Sejak hari itu, dia pasti menggunakan kemampuannya untuk membuat rencana dengan Hibiya. Di tengah rasa sakit karena kehilangan teman-temannya, dan tekanan karena memiliki masa depan mereka di tangannya, dia tidak pernah mengungkapkannya kepadaku sedikit pun. Dan Hibiya telah bekerja dengannya, didorong oleh pemikiran yang sama. Saya yakin matanya sama terfokus pada masa depan sepanjang waktu. Itu sebabnya dia ada di sini.
… Ahh, aku tidak tahan. Saya tidak bisa memberi mereka sepatah kata pun. Saya menyerahkan segalanya untuk Marie, tidak dapat melakukan hal lain. Aku. Satu satunya. Dan inilah Marie, berjuang mati-matian melawan semua keputusasaan ini…!
Berlutut di sana, di tengah kuil, aku menangis tersedu-sedu. Itu melampaui rasa malu atau tidak hormat. Saya hanya merasa sangat menyedihkan, tidak dapat memberi penghargaan atas upaya mereka. Saya hanya berharap seseorang akan menilai saya untuk itu. Bunuh aku karena menjadi pengecut. Silakan. Siapa pun…
“…Jangan terlalu takut. Ya, benar.”
Sebuah suara terdengar dalam kegelapan.
“Kamu tidak bisa mencaci dirimu sendiri untuk ini, Seto.”
Tidak, Marie. Berhenti.
“Tidak ada yang membencimu karena ini, Seto. Aku tahu kau berjuang untuk kami.”
Aku tidak berhak merasakan pelukanmu. Tidak mungkin aku bisa menerima pengampunanmu.
“Terima kasih telah melindungiku selama ini. Terima kasih telah memikirkan saya begitu banyak.”
Suara itu, tidak berubah sejak hari itu, kini menghancurkan duniaku.

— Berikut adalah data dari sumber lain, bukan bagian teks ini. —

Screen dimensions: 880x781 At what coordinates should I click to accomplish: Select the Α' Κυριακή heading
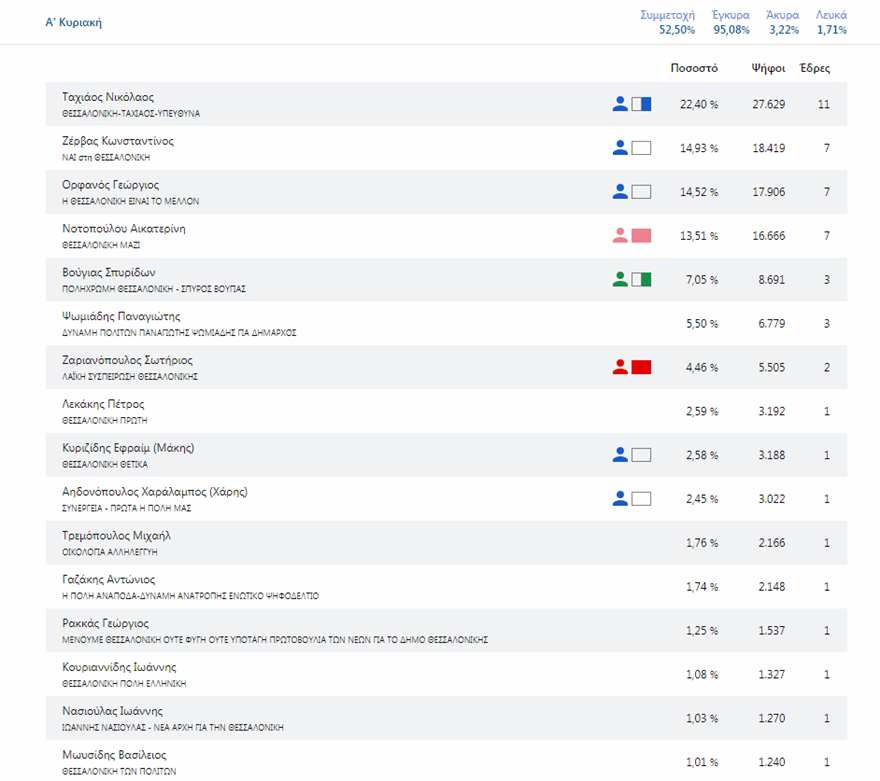(74, 22)
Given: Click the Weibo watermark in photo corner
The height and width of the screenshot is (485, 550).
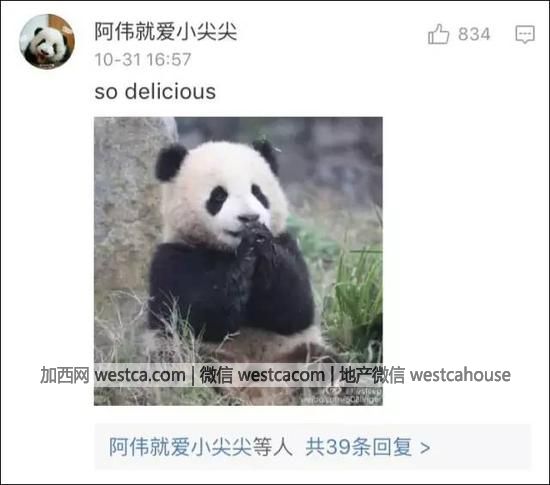Looking at the screenshot, I should pyautogui.click(x=353, y=396).
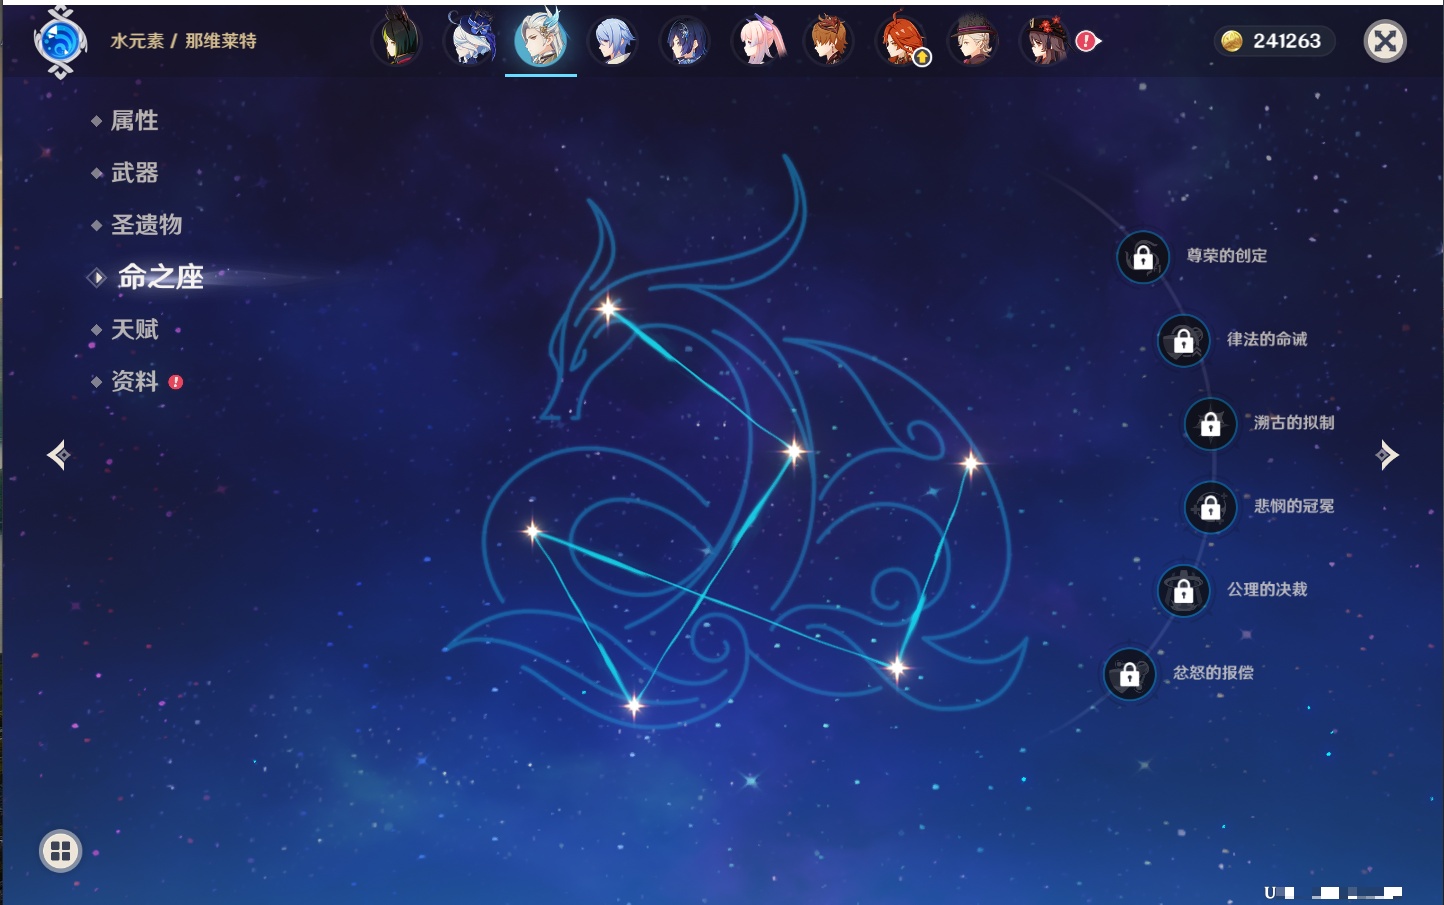Inspect the locked 公理的决裁 constellation node
The height and width of the screenshot is (905, 1444).
coord(1183,590)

Saya telah mendedikasikan seluruh hidup saya untuk suara itu. Dan sekarang… aku…
“Berkat kamu, aku jadi mencintai seluruh dunia ini.”
Membuka mata saya, saya menempatkan mereka pada air mata yang paling indah di dunia. Apakah Anda membandingkannya dengan cahaya, atau sekuntum bunga, atau harapan, tidak ada cukup kata di dunia untuk menggambarkan betapa tak ternilai harganya.
Aku hanya ingin membuatnya tetap aman. Saya ingin mengeluarkannya dari musim panas tanpa akhir ini.
Jika Tuhan tidak memiliki apa pun selain musim panas ini untuk kami, saya ingin membuatnya bersamanya.
Sejak saat itu, aku benar-benar jatuh cinta dengan gadis ini.
“Eh, Seto? Apa menurutmu kita bisa melihat kembang api dengan baik dari sini?”
Harapan saya yang tak terjangkau melebur ke dalam malam musim panas.
Di sini, di tempat ini tanpa suara, tanpa cahaya yang bisa ditemukan…
Kehangatannya adalah satu-satunya hal yang aku yakini.